Do I really want to know this? ‘There’s… a city in the lake?’ Gaved enquired carefully.
‘Three,’ Sef said tonelessly. ‘Genavais, Peregranis and Scolaris.’
‘Spider cities,’ Gaved said.
‘Once,’ Sef confirmed in a whisper. ‘But not since the masters came.’
‘This isn’t making any sense,’ Thalric snarled, disgusted. ‘She’s mad. She must be.’
She could be mad. Gaved looked into Sef’s frightened face and decided he could believe that. It would be the easiest way to explain her, too… save for those others who were so desperate to regain her.
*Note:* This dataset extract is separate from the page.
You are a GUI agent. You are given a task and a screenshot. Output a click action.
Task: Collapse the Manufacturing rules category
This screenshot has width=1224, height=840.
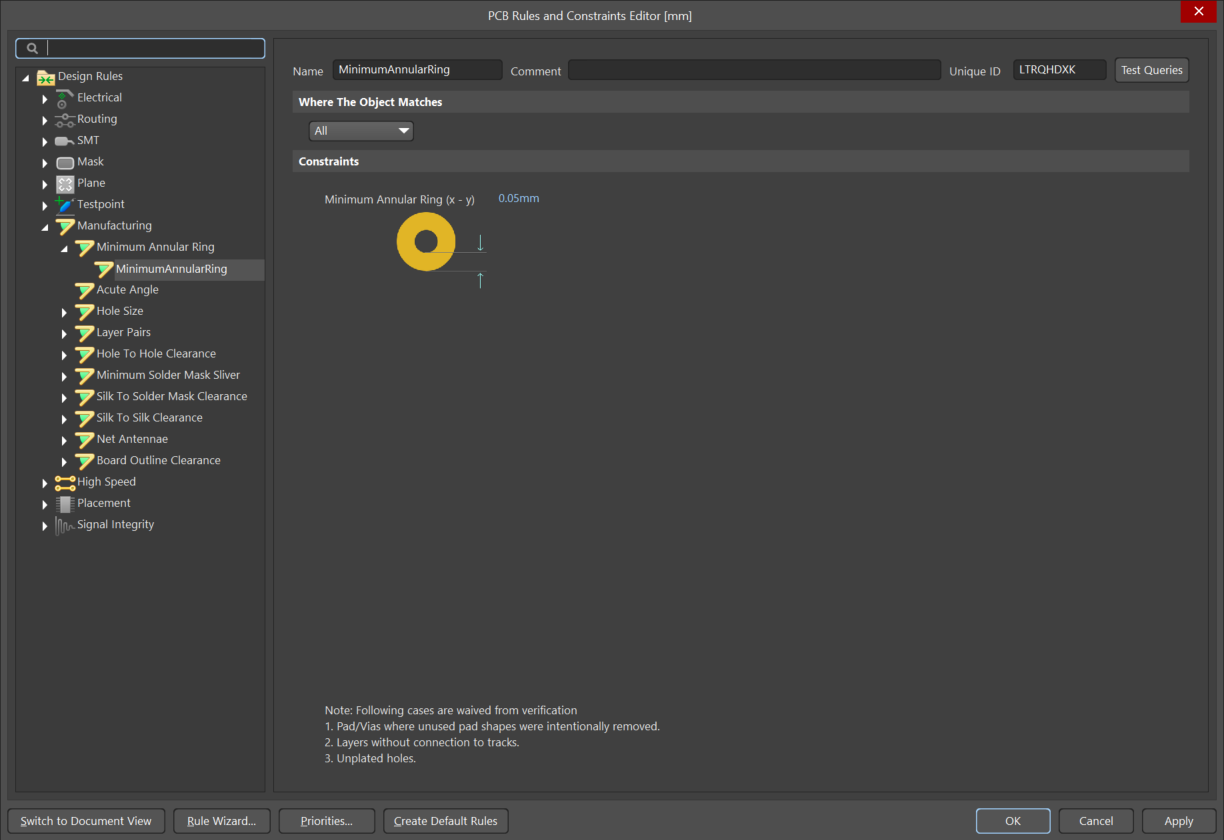(x=45, y=227)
Three cities that he had never heard of? Three cities in the lake…
He began to stand up, and she suddenly caught at the sleeve of his long coat, so that he froze halfway.
‘I want to tell you,’ Sef hissed urgently, ‘because they don’t want you to know. They will kill me just because they don’t want you to know.’
Gaved looked towards Thalric, but the ex-Rekef man simply shrugged and went back to his reading. Gaved slowly sat down again.
‘So tell me then,’ he said.
‘Ours. They were our cities,’ said Sef, keeping her voice very low, as though she was afraid that her pursuers would hear her from somewhere else in Jerez, or across the silent surface of Lake Limnia. ‘We tell ourselves, mother to daughter. They were our cities, and the masters were once our slaves, long ago.’
‘What masters?’ Thalric demanded. ‘What slaves?’
Gaved sent him an angry look, but behind it he was still pondering. ‘Beetle-kinden,’ he then said. ‘The man who came to us was Beetle-kinden, coming out of a wet night, all armour and no cloak… Well, if he’s from the lake he wouldn’t need to worry about getting rained on.’
‘Beetle-kinden…’ Thalric started off derisively, but then clearly thought about it, and Gaved guessed the path his mind was taking.
‘In the bad old days, the Apt races were nothing but slaves in many places, before the revolution.’
‘Revolution, yes.’ Sef was looking from Gaved’s face to Thalric’s. ‘Our cities, that we made, that we wove and filled with air, but then they cast us down. We tell each other all of this, mother to daughter. They chained us with their machines and their weapons. They sat where we had sat, and cast us down to where they had once been.’